Ketika ditanyai apakah pertemuan tersebut terkait dengan megaproyek Meikarta di Cikarang, Bekasi, Jawa Barat, Neneng hanya mengangguk. Dia lantas memasuki mobil tahanan. (Baca: Skandal Meikarta yang Menggoyang Pohon Bisnis Grup Lippo).
James sendiri saat ini masih diperiksa KPK. James yang menggunakan jas hitam dan kemeja biru muda tiba di Gedung KPK sekitar pukul 09.26 WIB.
Juru bicara KPK Febri Diansyah mengatakan, James diperiksa sebagai saksi dalam dugaan suap perizinan proyek Meikarta. James diperiksa untuk sembilan tersangka, termasuk Neneng.
Wakil Ketua KPK Basaria Panjaitan mengatakan, pemeriksaan James dilakukan untuk melihat keterkaitannya dalam kasus dugaan suap Meikarta. Penyidik ingin mengetahui seberapa besar kapasitas dan kewenangan James dalam mengintervesi proyek senilai Rp 278 triliun itu.
“Apakah dalam memberikan pengeluaran uang (suap) itu beliau punya kewenangan apa, sehingga nanti dilihat apakah ada intervensi yang bersangkutan,” kata Basaria. (Baca: Kasus Dugaan Suap Meikarta, KPK Panggil James Riady Pekan Depan).
Dalam perkara ini, KPK telah menetapkan sembilan tersangka, yakni Bupati Bekasi Neneng Hasanah Yasin, Kepala Dinas Pekerjaan Umum dan Perumahan Rakyat (PUPR) Jamaludin, Kepala Dinas Pemadam Kebakaran Sahat MBJ Nahor, Kepala Dinas DPMPTSP Dewi Tisnawati, dan Kepala Bidang Tata Ruang Dinas PUPR Neneng Rahmi.
Dari pihak swasta ada Direktur Operasional Grup Lippo Billy Sindoro, dua orang konsultan Grup Lippo bernama Taryudi dan Fitra Djaja Purnama, serta satu pegawai Grup Lippo bernama Henry Jasmen.
Billy, Taryudi, Fitra, serta Henry diduga menyuap Neneng dan empat anak buahnya senilai Rp 7 miliar dari total komitmen fee Rp 13 miliar. Suap diduga diberikan untuk memuluskan berbagai perizinan pada fase pertama proyek Meikarta.

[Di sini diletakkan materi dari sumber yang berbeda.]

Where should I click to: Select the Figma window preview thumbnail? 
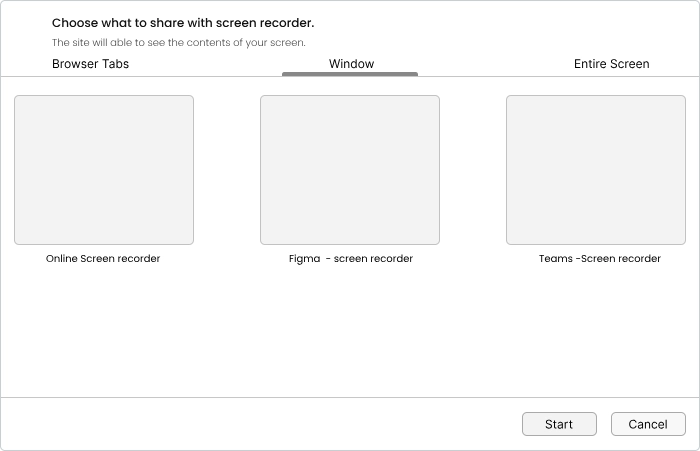tap(350, 170)
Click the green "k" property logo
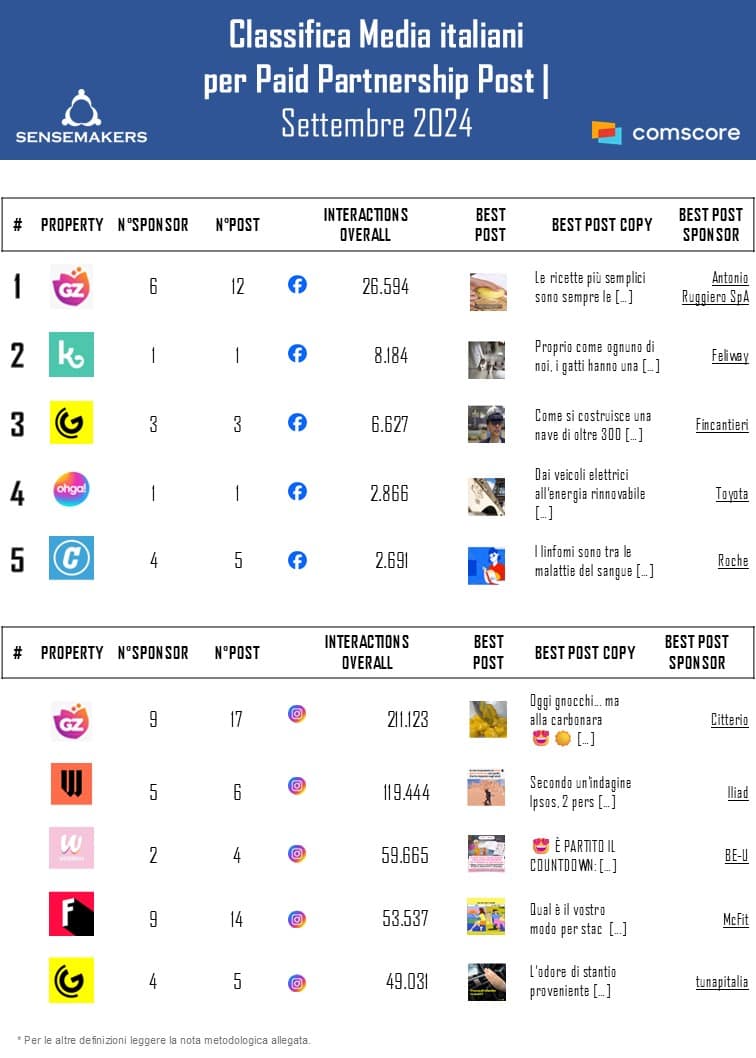 pyautogui.click(x=71, y=355)
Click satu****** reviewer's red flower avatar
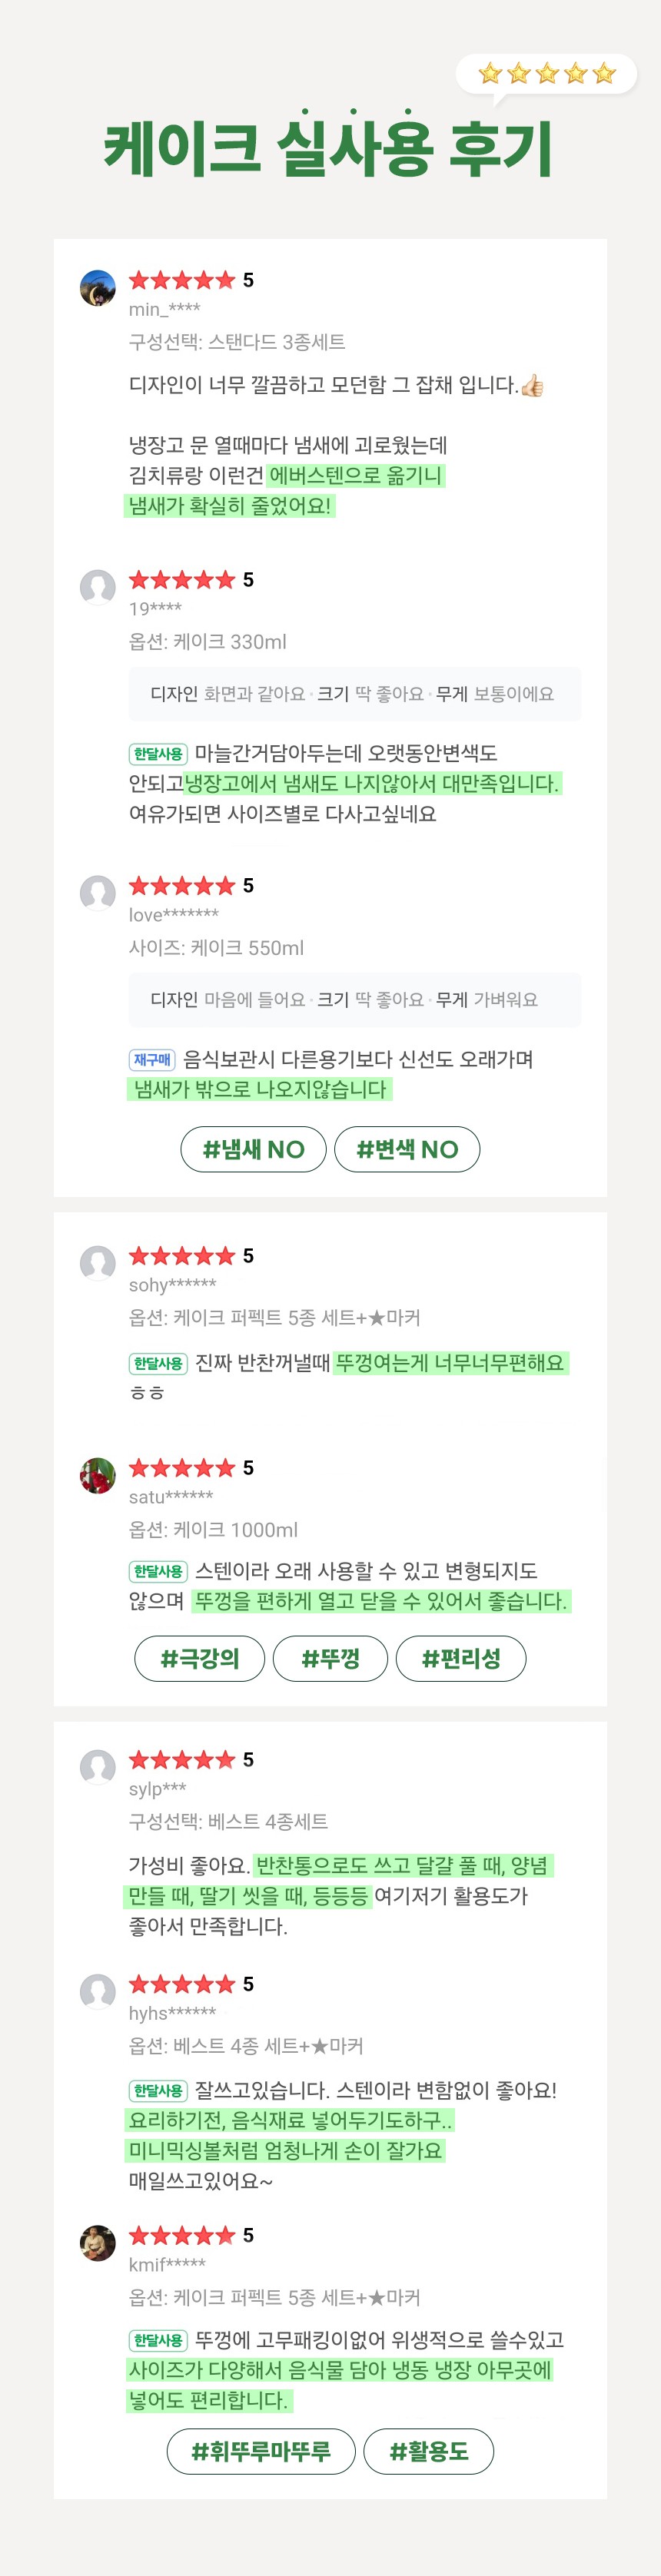This screenshot has width=661, height=2576. coord(97,1475)
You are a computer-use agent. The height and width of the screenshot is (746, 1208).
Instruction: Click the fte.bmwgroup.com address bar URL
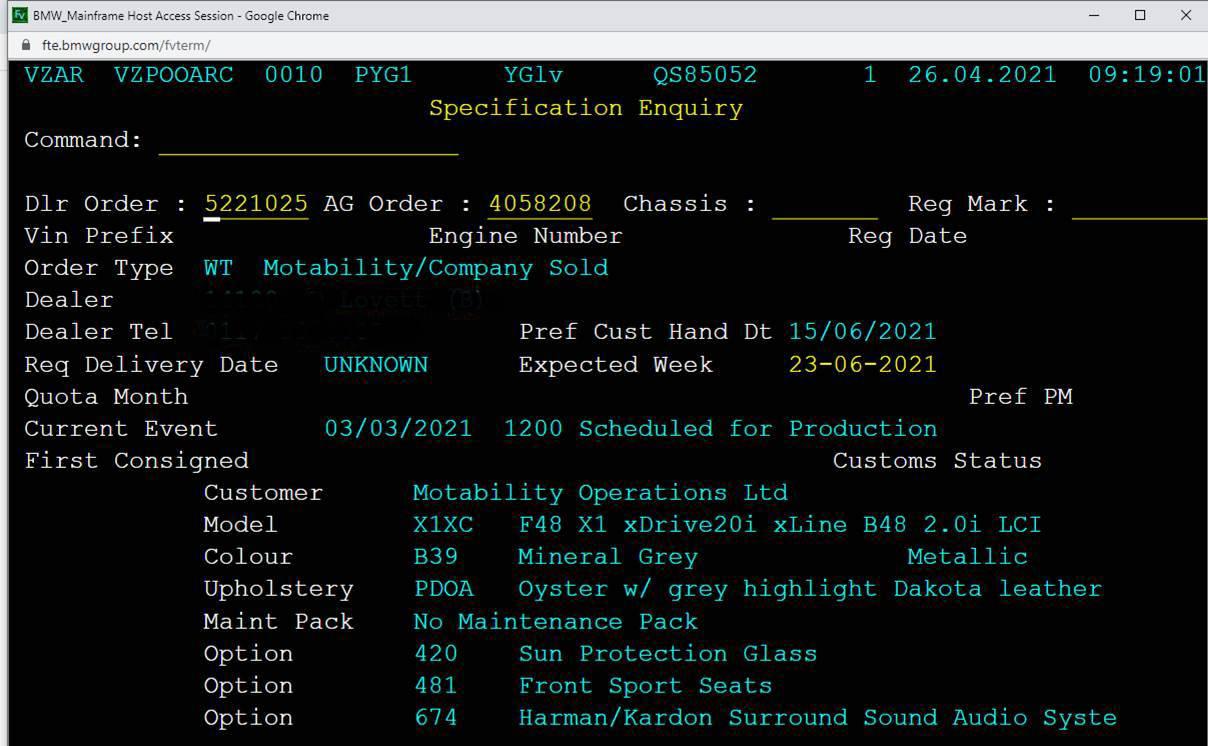coord(125,46)
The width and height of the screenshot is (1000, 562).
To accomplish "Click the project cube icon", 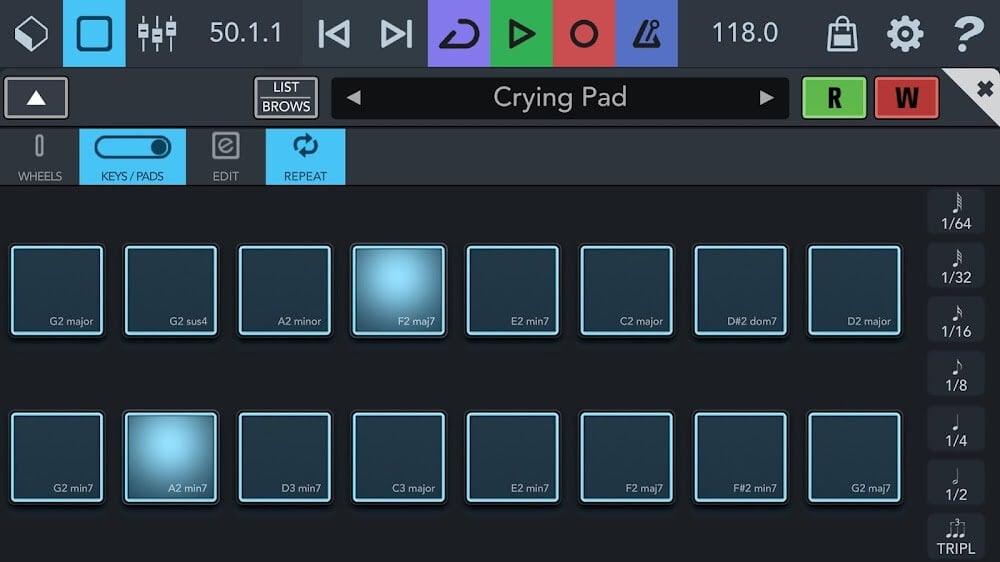I will tap(31, 33).
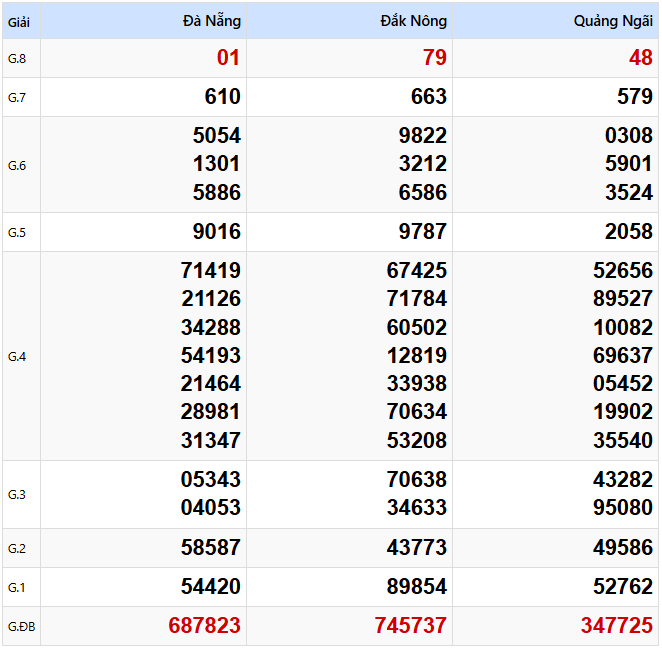Select the G.ĐB special prize label

coord(20,626)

Setidaknya terdapat tiga fase terkait izin yang sedang diurus untuk proyek seluas 774 hektare tersebut. Fase pertama proyek Meikarta diperkirakan untuk luasan 84,6 hektare. Fase kedua seluas 252 hektare. Sementara fase terakhir terhampar 101,5 hektare.
(Baca juga: Sebelum OTT KPK, Pemkab Bekasi Terbitkan IMB untuk 24 Tower Meikarta).
Neneng bersama empat pejabat di bawahnya diduga sebagai penerima disangkakan melanggar Pasal 12 huruf a atau b atau Pasal 11 atau 12 B Undang-Undang Nomor 31 Tahun 1999 tentang Pemberantasan Tindak Pidana Korupsi sebagaimana diubah dengan UU Nomor 20 Tahun 2001 jo Pasal 55 ayat (1) ke-1 jo Pasal 64 ayat (1) KUHP.
Sementara, Billy, Taryudi, Fitra, serta Henry diduga sebagai pemberi disangkakan melanggar Pasal 5 ayat (1) huruf a atau b atau Pasal 13 Undang-Undang Nomor 31 Tahun 1999 tentang Pemberantasan Tindak PIdana Korupsi sebagaimana diubah dengan Undang-Undang Nomor 20 Tahun 2001 jo Pasal 55 ayat (1) ke-1 jo Pasal 64 ayat (1) KUHP.